* _EXTRAIT CHOISI_:
En 2014, un nouveau gouvernement bruxellois prend ses fonctions. Dans sa déclaration gouvernementale, il proclame être convaincu que « l’économie bruxelloise a plus que jamais pris le chemin d’un nouveau modèle de croissance ». Il veut résoudre le paradoxe selon lequel Bruxelles est très dynamique « malgré un taux de chômage élevé et un appauvrissement incessant », confirme la « vocation de Bruxelles comme capitale de l’esprit d’entreprise et de l’innovation », soutient qu’elle « mobilisera avec force ses instruments dans une stratégie axée sur l’accueil et la présence d’investisseurs étrangers sur son territoire » et perçoit « la politique d’aménagement du territoire au service du développement économique ». La zone du canal est ainsi « le symbole du renouveau de Bruxelles ».
La déclaration gouvernementale se poursuit également sur la politique de sécurité régionale. La Région s’est vu attribuer des pouvoirs supplémentaires dans ce domaine, mais elle demande également la création d’une « conférence permanente des autorités de la sécurité publique ».
Colonisation et pacification
Le problème est le suivant : si les deux Plans Canal s’emboîtent l’un dans l’autre – ce qui reste à être décidé – alors Bruxelles est totalement en phase avec les tendances internationales. D’après l’esprit de ses auteurs, les deux plans sont certainement proches l’un de l’autre. Dans les deux cas, les promoteurs parlent de renforcer la stabilité pour faire fonctionner la machine économique. Si les deux Plans Canal s’épaulent également de manière opérationnelle, c’est-à-dire : si la police agit pour que les investisseurs puissent y trouver leur compte, est une autre question.
Mais c’est loin d’être impensable. La déclaration gouvernementale indique que, pour la réalisation des objectifs de croissance, « toutes les terres disponibles sur le territoire seront prises en compte ». C’est tout du moins un objectif en cours de réalisation. À l’échelle actuelle, on peut commencer à parler d’une colonisation citadine. Mais la colonisation va de pair avec la pacification. Nulle part ce phénomène n’a été aussi explicite que récemment à Rio de Janeiro. Là-bas, les morro’s – les pavés de granit sur lesquels les favelas se sont dressées le siècle dernier – se sont vu nettoyés pour la Coupe du monde de football (2014) et les Jeux olympiques (2016). C’était même officiellement une opération de « pacification ». Dans cette perspective, on peut imaginer que les actions de la police à Bruxelles ont également été ordonnées pour ouvrir la voie à l’esprit d’entreprise, et en premier lieu aux entrepreneurs du secteur de l’immobilier et de la construction.

* _LIGNES FOURNIES_:
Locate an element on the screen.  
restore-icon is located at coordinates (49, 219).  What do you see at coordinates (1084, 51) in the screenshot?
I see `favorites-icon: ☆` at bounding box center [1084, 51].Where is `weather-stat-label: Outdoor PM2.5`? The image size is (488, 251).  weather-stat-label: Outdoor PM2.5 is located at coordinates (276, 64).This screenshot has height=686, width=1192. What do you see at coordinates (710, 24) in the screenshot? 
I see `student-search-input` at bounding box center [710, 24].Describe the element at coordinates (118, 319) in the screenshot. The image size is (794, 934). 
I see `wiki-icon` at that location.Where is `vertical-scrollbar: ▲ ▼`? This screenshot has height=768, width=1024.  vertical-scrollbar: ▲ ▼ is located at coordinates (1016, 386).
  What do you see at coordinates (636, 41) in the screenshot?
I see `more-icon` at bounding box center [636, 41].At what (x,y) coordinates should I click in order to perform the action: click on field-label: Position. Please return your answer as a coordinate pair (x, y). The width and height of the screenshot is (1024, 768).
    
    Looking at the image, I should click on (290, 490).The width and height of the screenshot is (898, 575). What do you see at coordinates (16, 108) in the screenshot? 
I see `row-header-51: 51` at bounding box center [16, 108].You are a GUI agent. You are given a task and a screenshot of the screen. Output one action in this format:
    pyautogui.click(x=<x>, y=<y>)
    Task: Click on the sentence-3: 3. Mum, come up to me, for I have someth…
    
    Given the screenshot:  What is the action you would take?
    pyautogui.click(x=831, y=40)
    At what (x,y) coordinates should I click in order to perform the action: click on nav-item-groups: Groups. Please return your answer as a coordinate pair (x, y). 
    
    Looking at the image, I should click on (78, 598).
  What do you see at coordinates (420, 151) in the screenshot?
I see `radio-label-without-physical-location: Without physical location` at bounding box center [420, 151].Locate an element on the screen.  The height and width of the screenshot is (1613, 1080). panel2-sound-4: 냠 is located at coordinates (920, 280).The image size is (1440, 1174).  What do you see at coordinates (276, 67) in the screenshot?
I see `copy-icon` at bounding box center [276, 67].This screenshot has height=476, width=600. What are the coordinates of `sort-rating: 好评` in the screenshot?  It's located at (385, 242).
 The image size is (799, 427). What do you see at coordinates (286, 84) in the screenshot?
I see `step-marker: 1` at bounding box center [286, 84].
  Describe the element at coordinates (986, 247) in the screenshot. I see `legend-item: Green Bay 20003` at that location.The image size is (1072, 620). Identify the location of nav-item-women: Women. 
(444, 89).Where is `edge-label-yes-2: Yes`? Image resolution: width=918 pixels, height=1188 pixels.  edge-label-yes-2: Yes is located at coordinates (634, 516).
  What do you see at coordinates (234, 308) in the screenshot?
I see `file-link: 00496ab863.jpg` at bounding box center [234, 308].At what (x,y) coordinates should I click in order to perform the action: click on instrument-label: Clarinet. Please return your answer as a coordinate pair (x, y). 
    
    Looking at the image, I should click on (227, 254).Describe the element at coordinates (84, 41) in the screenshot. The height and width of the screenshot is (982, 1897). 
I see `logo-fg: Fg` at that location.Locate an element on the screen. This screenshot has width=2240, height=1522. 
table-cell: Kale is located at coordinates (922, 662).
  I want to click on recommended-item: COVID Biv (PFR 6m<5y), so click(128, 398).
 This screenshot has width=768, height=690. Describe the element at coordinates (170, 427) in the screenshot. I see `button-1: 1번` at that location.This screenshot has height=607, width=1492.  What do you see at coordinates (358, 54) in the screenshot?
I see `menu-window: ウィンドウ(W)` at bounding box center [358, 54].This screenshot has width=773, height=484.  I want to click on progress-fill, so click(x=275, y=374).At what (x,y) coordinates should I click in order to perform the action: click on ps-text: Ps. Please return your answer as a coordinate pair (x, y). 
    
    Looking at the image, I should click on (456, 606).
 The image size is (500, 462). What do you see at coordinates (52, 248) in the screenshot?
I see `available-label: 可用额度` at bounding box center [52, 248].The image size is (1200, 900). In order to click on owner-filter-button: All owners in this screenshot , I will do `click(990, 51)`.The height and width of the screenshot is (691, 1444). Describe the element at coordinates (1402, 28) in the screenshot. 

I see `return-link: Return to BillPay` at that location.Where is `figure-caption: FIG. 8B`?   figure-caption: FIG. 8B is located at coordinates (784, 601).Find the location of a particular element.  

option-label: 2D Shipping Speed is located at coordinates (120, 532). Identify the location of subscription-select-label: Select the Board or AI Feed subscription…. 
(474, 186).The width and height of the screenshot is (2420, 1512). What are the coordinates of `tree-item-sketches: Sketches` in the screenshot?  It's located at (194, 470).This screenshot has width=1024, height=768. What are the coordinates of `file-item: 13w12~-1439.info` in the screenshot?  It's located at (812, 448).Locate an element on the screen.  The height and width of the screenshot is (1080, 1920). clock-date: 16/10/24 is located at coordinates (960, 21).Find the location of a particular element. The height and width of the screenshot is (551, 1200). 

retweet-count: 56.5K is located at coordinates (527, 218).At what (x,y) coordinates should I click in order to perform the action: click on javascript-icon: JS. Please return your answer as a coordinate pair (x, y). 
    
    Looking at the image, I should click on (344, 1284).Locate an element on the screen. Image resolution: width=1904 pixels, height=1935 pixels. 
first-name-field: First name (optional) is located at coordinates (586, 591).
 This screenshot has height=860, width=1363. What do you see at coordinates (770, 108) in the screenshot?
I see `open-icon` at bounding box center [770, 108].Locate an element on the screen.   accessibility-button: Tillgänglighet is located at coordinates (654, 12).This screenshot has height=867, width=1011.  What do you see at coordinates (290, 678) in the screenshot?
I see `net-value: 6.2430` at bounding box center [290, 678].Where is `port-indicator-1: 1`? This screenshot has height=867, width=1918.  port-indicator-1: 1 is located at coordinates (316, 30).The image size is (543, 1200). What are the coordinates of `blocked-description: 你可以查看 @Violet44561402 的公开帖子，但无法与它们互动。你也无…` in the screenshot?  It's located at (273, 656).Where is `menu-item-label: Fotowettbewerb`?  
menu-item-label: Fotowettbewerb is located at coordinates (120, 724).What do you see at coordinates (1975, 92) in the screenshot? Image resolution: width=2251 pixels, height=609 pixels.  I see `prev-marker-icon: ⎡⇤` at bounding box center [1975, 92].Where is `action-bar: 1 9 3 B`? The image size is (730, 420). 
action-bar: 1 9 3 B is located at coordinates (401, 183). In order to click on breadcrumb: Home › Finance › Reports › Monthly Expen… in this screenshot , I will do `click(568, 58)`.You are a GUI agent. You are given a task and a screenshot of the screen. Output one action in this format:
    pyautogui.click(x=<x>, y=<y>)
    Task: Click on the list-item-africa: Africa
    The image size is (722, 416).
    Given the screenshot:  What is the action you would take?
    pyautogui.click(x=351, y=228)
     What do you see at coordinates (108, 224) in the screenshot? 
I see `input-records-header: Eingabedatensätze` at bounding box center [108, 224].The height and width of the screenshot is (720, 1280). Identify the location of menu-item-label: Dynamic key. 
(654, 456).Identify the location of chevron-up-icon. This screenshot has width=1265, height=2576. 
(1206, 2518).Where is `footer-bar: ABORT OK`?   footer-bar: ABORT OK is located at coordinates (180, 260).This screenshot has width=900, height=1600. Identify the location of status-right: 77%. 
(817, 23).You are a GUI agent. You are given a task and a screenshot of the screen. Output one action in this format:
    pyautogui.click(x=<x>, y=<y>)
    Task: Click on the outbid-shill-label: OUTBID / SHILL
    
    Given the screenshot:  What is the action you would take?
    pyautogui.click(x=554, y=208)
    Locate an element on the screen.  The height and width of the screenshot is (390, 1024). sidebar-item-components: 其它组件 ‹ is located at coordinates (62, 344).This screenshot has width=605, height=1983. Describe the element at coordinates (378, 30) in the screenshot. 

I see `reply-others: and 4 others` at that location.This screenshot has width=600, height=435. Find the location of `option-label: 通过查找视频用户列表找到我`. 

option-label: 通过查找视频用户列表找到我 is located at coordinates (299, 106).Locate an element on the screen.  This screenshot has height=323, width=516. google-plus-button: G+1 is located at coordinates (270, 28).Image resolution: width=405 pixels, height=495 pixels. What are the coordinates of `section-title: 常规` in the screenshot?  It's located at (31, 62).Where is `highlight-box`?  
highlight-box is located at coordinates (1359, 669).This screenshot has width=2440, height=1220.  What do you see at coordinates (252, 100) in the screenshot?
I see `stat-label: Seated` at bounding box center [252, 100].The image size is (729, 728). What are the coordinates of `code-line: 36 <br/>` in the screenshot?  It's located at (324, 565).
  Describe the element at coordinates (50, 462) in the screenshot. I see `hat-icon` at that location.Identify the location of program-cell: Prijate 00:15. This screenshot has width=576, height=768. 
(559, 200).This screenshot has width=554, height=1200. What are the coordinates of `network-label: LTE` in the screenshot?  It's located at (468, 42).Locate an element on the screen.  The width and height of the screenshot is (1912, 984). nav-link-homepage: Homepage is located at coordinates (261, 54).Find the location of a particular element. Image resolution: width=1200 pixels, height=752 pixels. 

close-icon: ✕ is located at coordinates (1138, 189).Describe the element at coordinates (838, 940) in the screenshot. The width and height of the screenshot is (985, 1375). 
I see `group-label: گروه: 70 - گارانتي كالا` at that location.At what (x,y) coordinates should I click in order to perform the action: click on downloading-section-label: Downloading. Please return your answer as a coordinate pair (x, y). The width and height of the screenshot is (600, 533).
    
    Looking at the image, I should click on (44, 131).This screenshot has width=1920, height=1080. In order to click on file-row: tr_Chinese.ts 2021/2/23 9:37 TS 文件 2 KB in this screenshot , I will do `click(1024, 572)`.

* _EXERCICES À RÉSOUDRE_:
1. Répondez aux questions suivantes à partir de l'extrait.
(a) En quelle année le nouveau gouvernement bruxellois prend-il ses fonctions ?
(b) Quelle zone est désignée comme « le symbole du renouveau de Bruxelles » ?
(c) Pour quels événements les morro's de Rio de Janeiro ont-ils été nettoyés ?
2. Expliquez, d'après l'extrait, pourquoi les deux Plans Canal sont proches l'un de l'autre dans l'esprit de leurs auteurs.
3. Recopiez mot pour mot le passage de l'extrait situé entre « Colonisation et pacification » et « une autre question. », ces mots compris.
Les lignes constituent un matériau distinct de l'extrait.

* _RÉPONSES_:
1.
(a) En 2014.
(b) La zone du canal.
(c) Pour la Coupe du monde de football (2014) et les Jeux olympiques (2016).

2. Dans les deux cas, les promoteurs parlent de renforcer la stabilité pour faire fonctionner la machine économique.

3.
Colonisation et pacification
Le problème est le suivant : si les deux Plans Canal s’emboîtent l’un dans l’autre – ce qui reste à être décidé – alors Bruxelles est totalement en phase avec les tendances internationales. D’après l’esprit de ses auteurs, les deux plans sont certainement proches l’un de l’autre. Dans les deux cas, les promoteurs parlent de renforcer la stabilité pour faire fonctionner la machine économique. Si les deux Plans Canal s’épaulent également de manière opérationnelle, c’est-à-dire : si la police agit pour que les investisseurs puissent y trouver leur compte, est une autre question.